Dla “niedzielnego” widza wyglądało to tak. Stal Rzeszów wygrała z Sokołem Ostróda 3:1, a po końcowym gwizdku piłkarze się nie popisali. Zamiast przyjść do kibiców, którzy długo wyczekali powrotu na trybuny, popędzili prosto do szatni. Dziwne, prawda? No więc kibice się oburzyli na zachowanie piłkarzy, bo z ich strony wyglądało to słabo.
Tyle że fani Stali nie wiedzą, jak wyglądało to z perspektywy piłkarzy.

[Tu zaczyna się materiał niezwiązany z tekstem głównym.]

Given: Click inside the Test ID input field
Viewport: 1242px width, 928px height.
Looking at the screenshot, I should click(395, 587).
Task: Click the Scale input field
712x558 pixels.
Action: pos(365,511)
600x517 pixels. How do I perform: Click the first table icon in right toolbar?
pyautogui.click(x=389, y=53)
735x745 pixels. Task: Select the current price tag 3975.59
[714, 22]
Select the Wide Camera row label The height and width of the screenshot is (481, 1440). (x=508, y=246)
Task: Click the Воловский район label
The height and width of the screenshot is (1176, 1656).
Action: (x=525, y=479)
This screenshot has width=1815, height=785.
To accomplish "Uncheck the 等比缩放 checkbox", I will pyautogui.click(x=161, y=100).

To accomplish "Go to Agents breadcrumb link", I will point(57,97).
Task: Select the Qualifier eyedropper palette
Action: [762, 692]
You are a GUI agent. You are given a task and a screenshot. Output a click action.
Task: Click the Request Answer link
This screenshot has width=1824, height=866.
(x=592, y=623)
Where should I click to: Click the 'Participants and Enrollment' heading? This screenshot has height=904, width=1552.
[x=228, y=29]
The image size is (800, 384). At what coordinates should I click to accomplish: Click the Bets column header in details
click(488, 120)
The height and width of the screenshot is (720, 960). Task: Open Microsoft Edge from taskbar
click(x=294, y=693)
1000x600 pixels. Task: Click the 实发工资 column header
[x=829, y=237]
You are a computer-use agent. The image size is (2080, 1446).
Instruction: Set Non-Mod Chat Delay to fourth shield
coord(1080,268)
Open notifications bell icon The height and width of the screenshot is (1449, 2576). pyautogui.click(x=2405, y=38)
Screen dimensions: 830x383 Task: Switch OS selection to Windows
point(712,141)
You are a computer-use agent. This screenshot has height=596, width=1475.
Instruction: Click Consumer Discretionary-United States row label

A z perspektywy zawodników było tak, że decyzję podjęto odgórnie, nie bez powodu. Kiedy bowiem Stali nie szło, piłkarze musieli zmierzyć się z wyzwiskami grupy fanów, którzy czekali na nich pod stadionem po jednym z meczów. Jak się domyślacie, nie było to spotkanie przyjemne. Dlatego szatnia, w której jest kilku doświadczonych zawodników – także miejscowych – zdecydowała, że w takich okolicznościach nie ma co się pod trybunę wybierać.
Bo dziękować tym, którzy po nich jeździli, nie mają zamiaru.
Kibole Stali Rzeszów zaatakowali piłkarzy i trenera w szatni
I tu zaczyna się dogrywka historii, której zapewne także nie widzieli niedzielni widzowie, którzy chcieli po prostu obejrzeć walczącą o awans Stal. Po ostatnim gwizdku część kibiców – choć to chyba niewłaściwe słowo – stwierdziła, że skoro nie góra do Mahometa, to Mahomet do góry. Grupa kiboli wpadła do szatni, żeby wyjaśnić temat z piłkarzami przy użyciu pięści. Doszło do przepychanek, zawodnikom wraz z trenerami udało się pognać, ale cała scena była skandaliczna. Słyszymy, że troglodyci z Rzeszowa kilka osób uderzyli. Wśród nich miał być trener Daniel Myśliwiec. Ostatecznie szatnię udało się “obronić”, co samo w sobie brzmi absurdalnie. Kibolom Stali musiało wystarczyć wyzywanie piłkarzy zza drzwi.
Stali Rzeszów współczujemy. Robią w tym sezonie niezły wynik, zmierzają po premię z Pro Junior System, do tego całkiem fajnie grają w piłkę. Jest na co popatrzeć. Ale w takich okolicznościach nie zdziwimy się, jeśli zespół w walce o baraże trochę wyhamuje. Ciężko będzie też zapewne utrzymać zawodników i trenera na kolejny sezon. W końcu podpisują oni kontrakty z klubem piłkarskim, a nie federacją freak-fightów.
Tak więc grupie kiboli należą się szczere gratulacje. Już niedługo faktycznie będziecie mogli dumnie śpiewać, że “Stal to wy”. Bo nikt poza wami nie będzie chciał mieć z takim klubem do czynienia.